- _What this task involves_
Print the text lines of the material below exactly as they appear, leaving out the pictures.

- _Data shown_
# # # #

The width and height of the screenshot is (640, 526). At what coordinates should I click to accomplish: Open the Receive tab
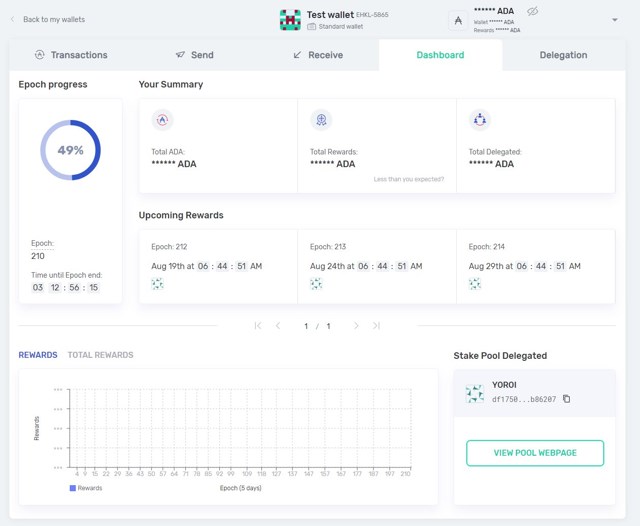click(317, 55)
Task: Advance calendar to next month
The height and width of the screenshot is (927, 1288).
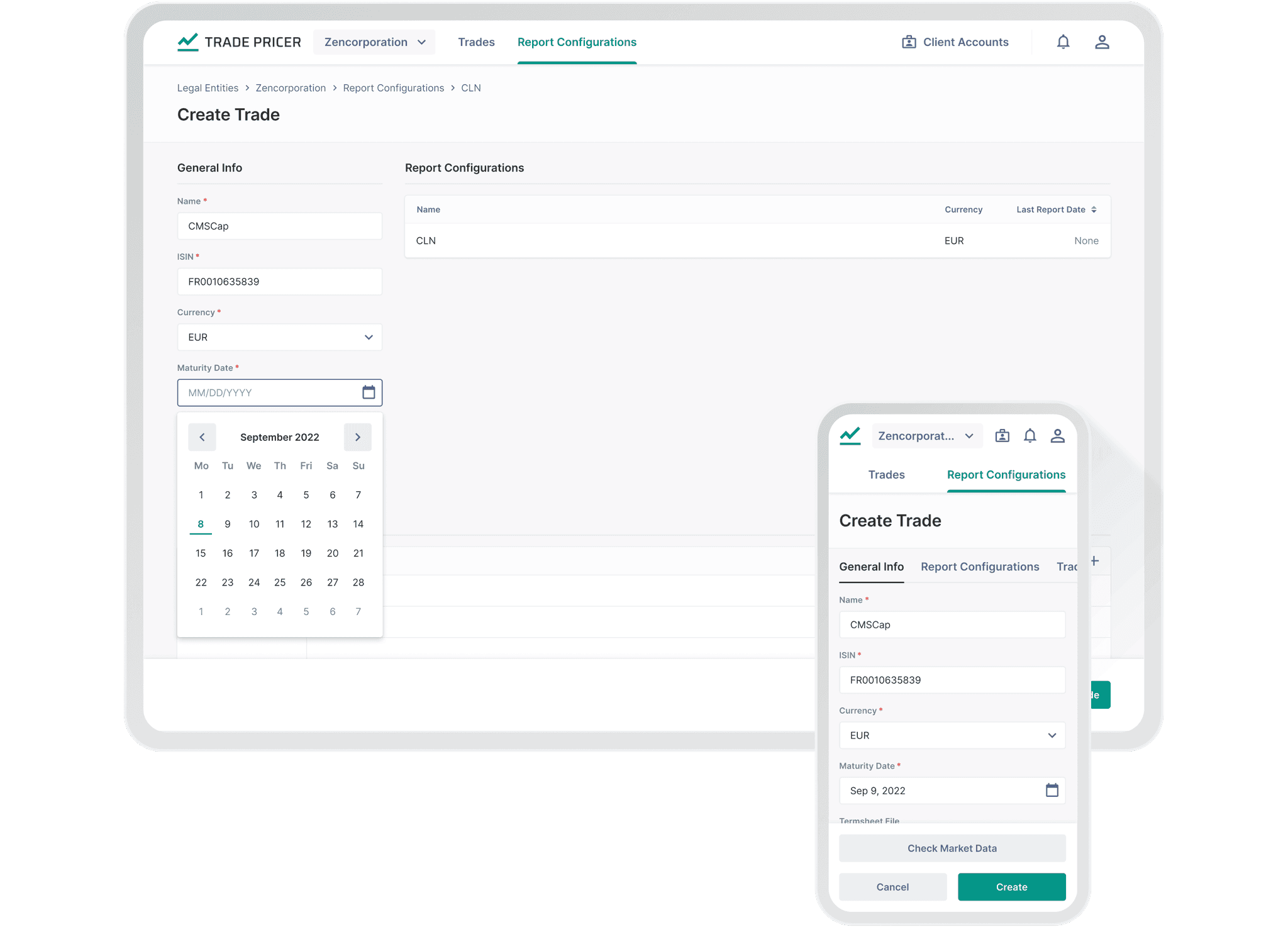Action: coord(357,437)
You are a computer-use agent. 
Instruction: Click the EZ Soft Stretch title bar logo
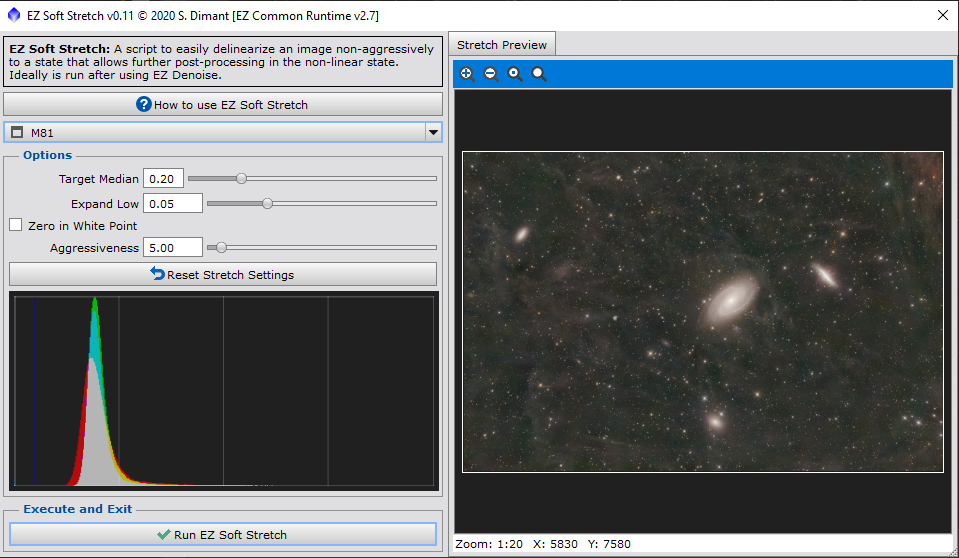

# # # #

- _Result for this task_
The width and height of the screenshot is (640, 526). At what coordinates should I click to accomplish: Open the Receive tab
click(317, 55)
Task: Advance calendar to next month
The height and width of the screenshot is (927, 1288).
Action: coord(357,437)
You are a computer-use agent. 
Instruction: Click the EZ Soft Stretch title bar logo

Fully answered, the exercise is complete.